Pourquoi le commerce mondial du vin en vrac n’a jamais été aussi essentiel
Le commerce du vin en vrac représente plus d’un tiers des exportations mondiales en volume, mais seulement 7 % des revenus du secteur. Pourtant, dans un contexte de concurrence croissante et d’incertitude économique, ce segment du marché affiche de meilleurs résultats que la plupart des autres catégories de vins.
Quelles sont les raisons de cette performance ? Qui sont les acteurs clés ? Et surtout, pourquoi le vin en vrac est-il devenu plus stratégique que jamais ?
Sur les 12 mois se terminant en juin 2025, les expéditions mondiales de vin conditionné en contenants de plus de 10 litres ont atteint 33 millions d’hectolitres, à un prix moyen de 79 € par hectolitre, générant 2,6 milliards d’euros de revenus. Malgré des fluctuations cycliques, liées aux tendances de consommation et à la disponibilité variable du vin dans les pays producteurs, les données récentes montrent un recul de 2,3 % des volumes, compensé par une hausse de 5,7 % des prix unitaires.

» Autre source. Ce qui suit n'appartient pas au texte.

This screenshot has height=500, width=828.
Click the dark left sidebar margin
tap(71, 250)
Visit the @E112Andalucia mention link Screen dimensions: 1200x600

Résultat : une progression de 3,3 % en valeur — des performances supérieures à la majorité des autres catégories du commerce mondial, et un volume classé juste derrière les vins effervescents.
Derrière ces chiffres se cachent deux dynamiques majeures. D’un côté, le vin en vrac est un intrant indispensable dans de nombreux pays producteurs, qui l’importent pour compléter leur propre production. Cette pratique soutient l’élaboration locale (comme les vins de base pour les effervescents allemands), renforce la distribution nationale (la France et l’Italie importent d’importants volumes d’Espagne) et stimule leurs exportations.
Le commerce en vrac facilite l’acheminement de vins de qualité vers des marchés éloignés
De grands producteurs comme la France, l’Italie, l’Allemagne ou le Portugal affichent des ventes supérieures à leur production, ce qui les pousse à importer du vin, souvent à bas prix, pour maintenir leur puissance commerciale.
Parallèlement, le commerce du vrac permet de fournir des vins de qualité sur des marchés lointains, où les opérations de mise en bouteille sont plus efficaces et proches des réseaux de distribution. Cette stratégie réduit les coûts logistiques sans sacrifier la qualité : c’est le cas des exportations de Nouvelle-Zélande et d’Australie vers le Royaume-Uni et les États-Unis, ou encore du Chili vers l’Amérique du Nord et l’Europe. Contrairement à la première catégorie, ces vins sont expédiés prêts à la mise en bouteille, sans autre transformation, et affichent des prix unitaires nettement supérieurs.
Dans les deux cas, le commerce du vin en vrac continue de progresser grâce à son efficacité économique et à ses avantages environnementaux. Le transport en grands contenants s’avère particulièrement rentable sur longues distances, tout en réduisant l’empreinte carbone liée au poids des emballages. Il offre également un atout commercial aux producteurs qui nouent des partenariats de mise en bouteille avec les grands distributeurs sur les marchés d’arrivée.
Il est essentiel de comprendre que le commerce du vin en vrac joue un rôle vital dans la prospérité de l’industrie mondiale du vin. Il offre un moyen efficace et responsable d’acheminer une grande diversité de vins. Car au final, la qualité d’un vin ne dépend pas de son mode de transport, mais de ce qu’il y a dans le verre.